Тетушка Ильза вымотала Генриху Яшински всю душу, он умер за много лет до нее – или даже не умер, а просто зачах, высох и превратился в привидение, и, как и положено привидению, стал мстить из могилы. Семейство в полном сборе собралось у адвоката, и во время оглашения завещания все сидели как на иголках – и вдруг в комнату вошла какая-то женщина, сняла шляпку и уселась в сторонке, смущенно улыбаясь, – а Ильза при этом с каждым словом все больше бледнела. Поскольку она не выполняла свой супружеский долг – ни разу, даже в брачную ночь, он вынужден был искать себе удовлетворение на стороне. Ильза осталась на бобах, она получила лишь то, что причиталось ей по закону – украшения, дом и восемь процентов, – а его секретарша получила половину наследства. Остальное по завещанию отошло Обществу любителей кошек.

Зимой, сидя у окна и глядя на бескрайние поля, бабушка, мать отца, любила рассказывать страшные истории, и чтобы истории эти казались еще более жуткими, она зажигала свечу и, понизив голос, говорила, что в детстве Карл, взяв подсвечник, всегда сопровождал ее, когда ей нужно было выйти из дома. Жили они на хуторе дубильщика, хутор – дом с хозяйственными постройками – находился на окраине города, по вечерам здесь было темно и безлюдно, к тому же чуть дальше начиналось кладбище, так что было чего бояться. После такого вступления бабушка начинала рассказывать страшные истории о призраках прошлого.

В восемнадцатом веке в Нюкёпинг однажды приехал цирк – владельцем цирка был итальянец, вот откуда у нас итальянская фамилия Ромер. Цирковые лошади заболели и издохли, представление пришлось отменить, директор цирка застрял на Фальстере – на новых лошадей тех денег, что ему давали за умерших, никак не хватало. Он мог выручить за них сущие крохи и поэтому решил их не продавать, сам их освежевал, а потом обосновался в городе и стал дубильщиком.

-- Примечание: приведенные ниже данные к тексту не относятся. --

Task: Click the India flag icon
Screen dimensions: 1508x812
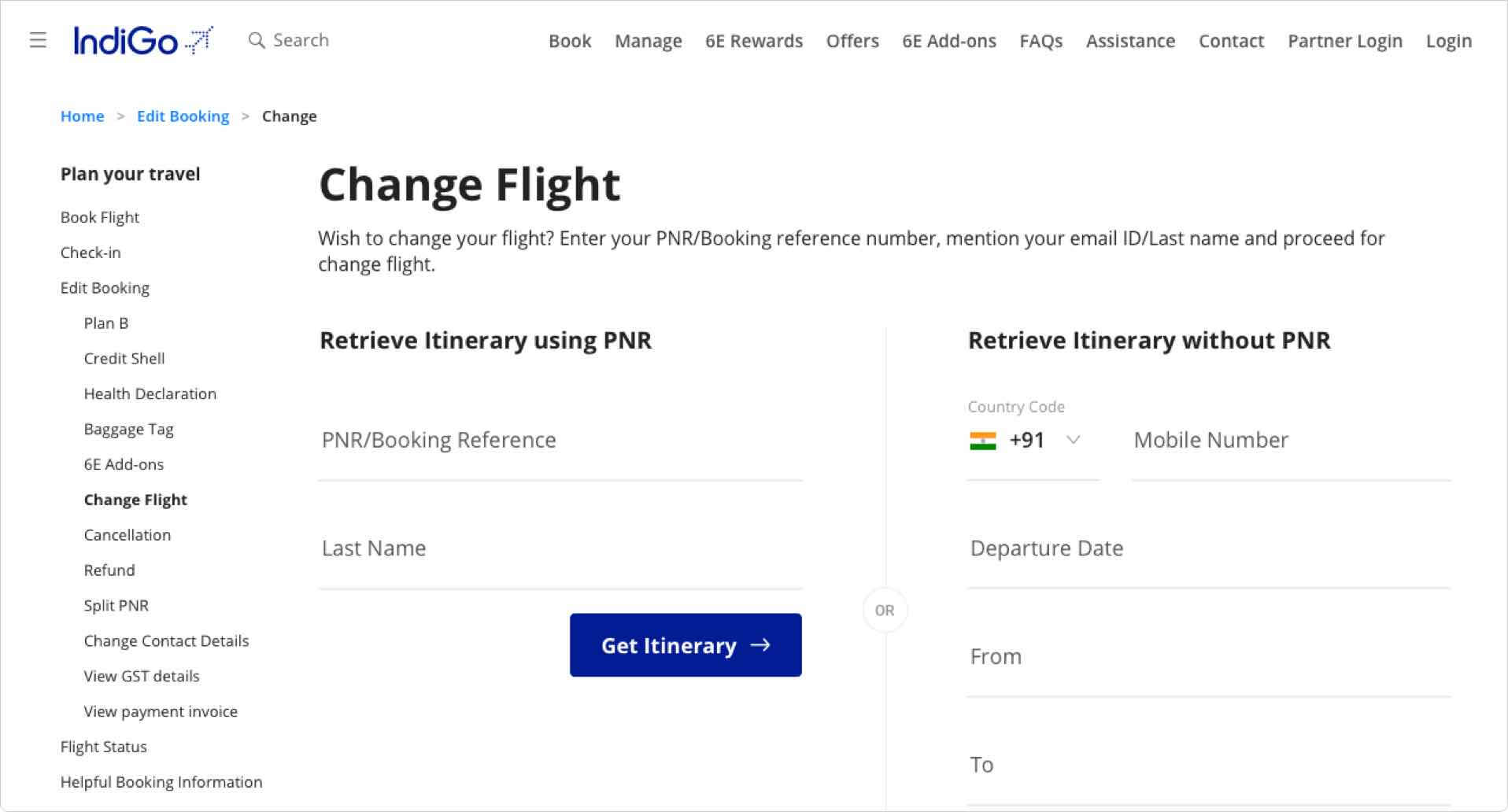Action: click(x=983, y=441)
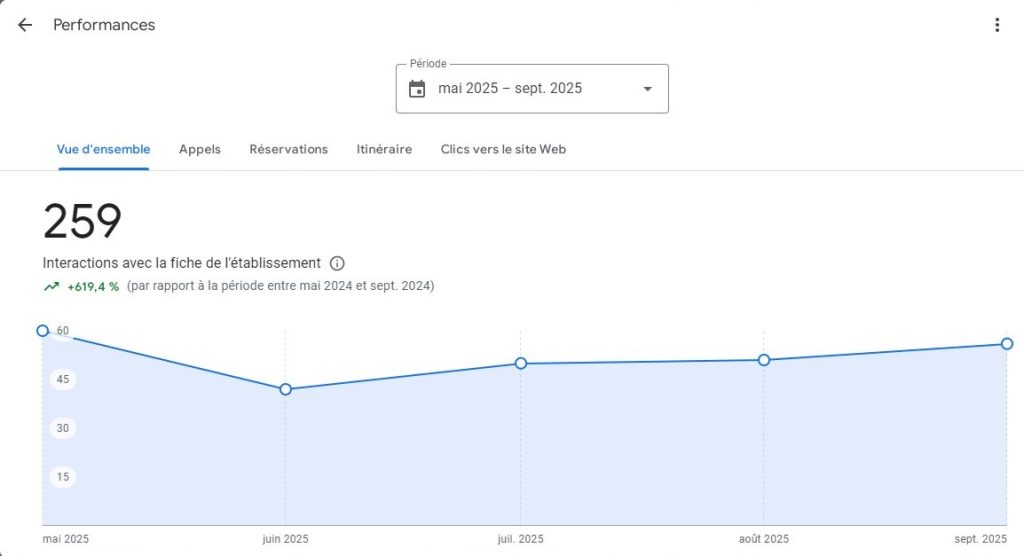The width and height of the screenshot is (1024, 556).
Task: Open the three-dot more options menu
Action: (x=996, y=25)
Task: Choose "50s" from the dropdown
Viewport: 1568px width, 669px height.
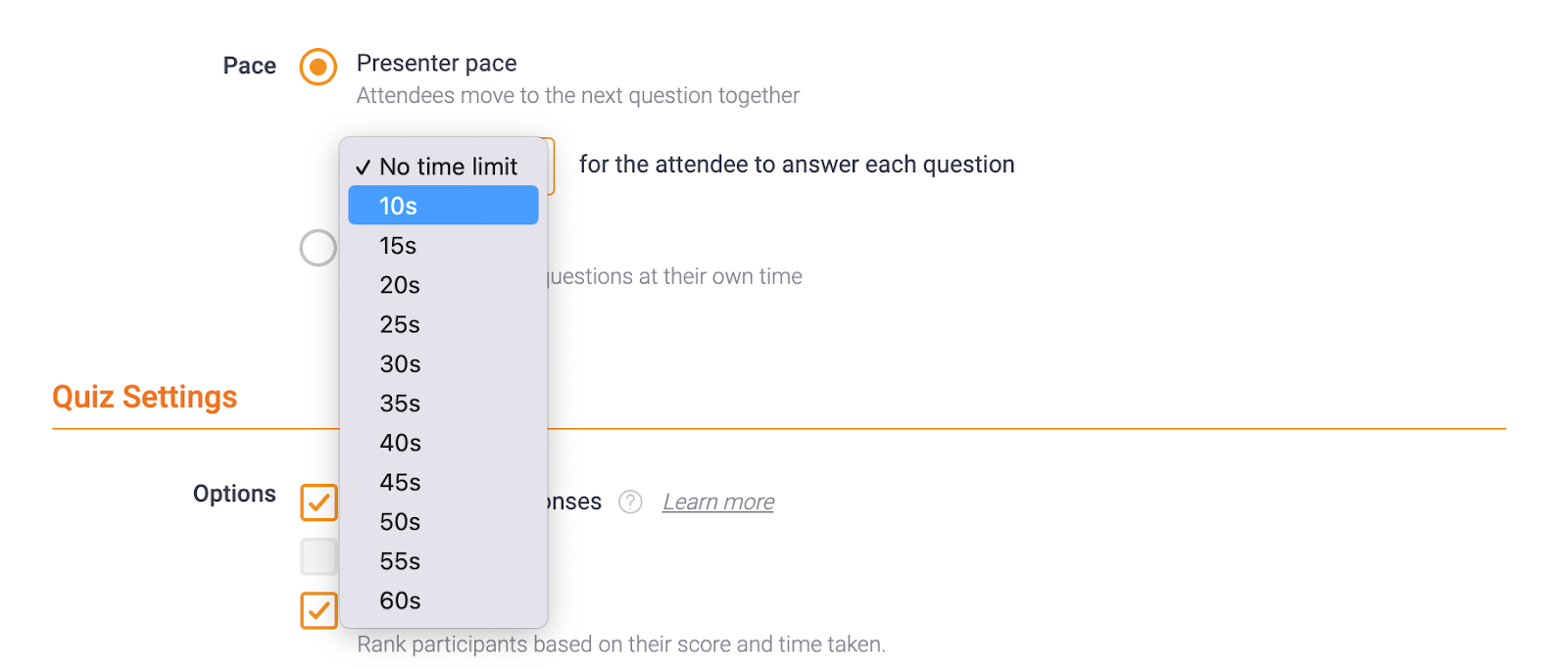Action: pyautogui.click(x=443, y=521)
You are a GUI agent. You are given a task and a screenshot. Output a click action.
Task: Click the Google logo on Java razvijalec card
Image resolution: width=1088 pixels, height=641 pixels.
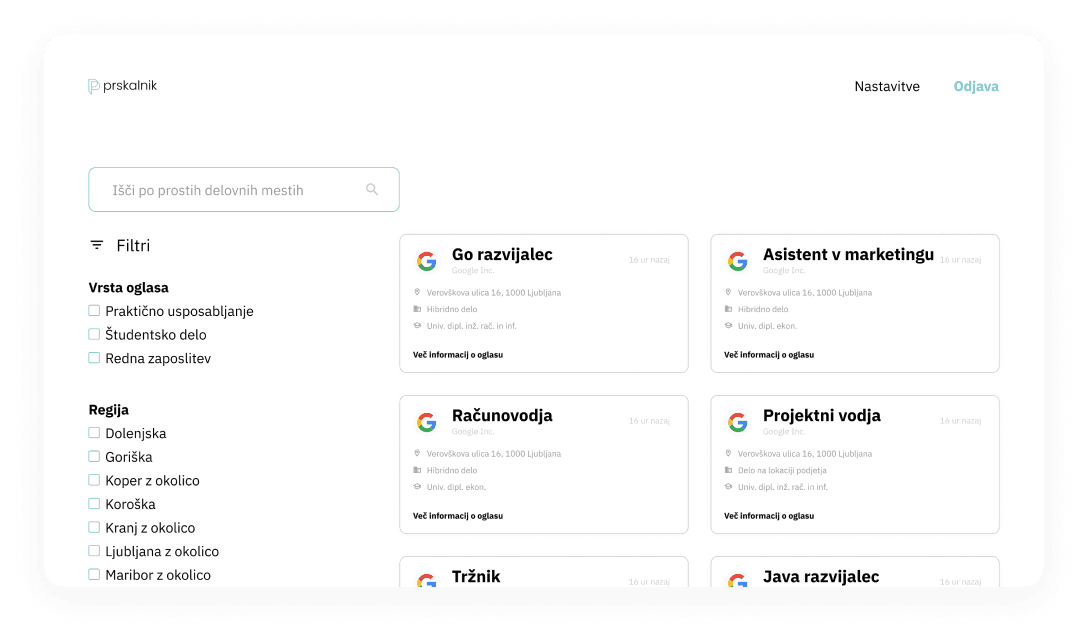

Это была грязная работа – отделять шкуру от мяса и жира и дубить кожи, и дубильщики были людьми отверженными, как и проститутки с палачами. Они были все равно что золотари, и на ком бы дубильщик ни женился, женщина эта становилась несчастной. Жизнь их была адом кромешным: горы гниющих трупов животных, скелетов и кож, пылающие костры, с утра до вечера сернистые испарения из ям, полчища крыс, роющих под землей ходы, из-за которых все постройки в любой момент могли обрушиться, и сточные воды, окрашивавшие реку в цвет крови. В семье родилось пятеро детей, и к любви это не имело никакого отношения, двое из них умерли, когда им не исполнилось и года. Это были дети-ангелы, и им повезло больше, чем тем, кто остался на земле.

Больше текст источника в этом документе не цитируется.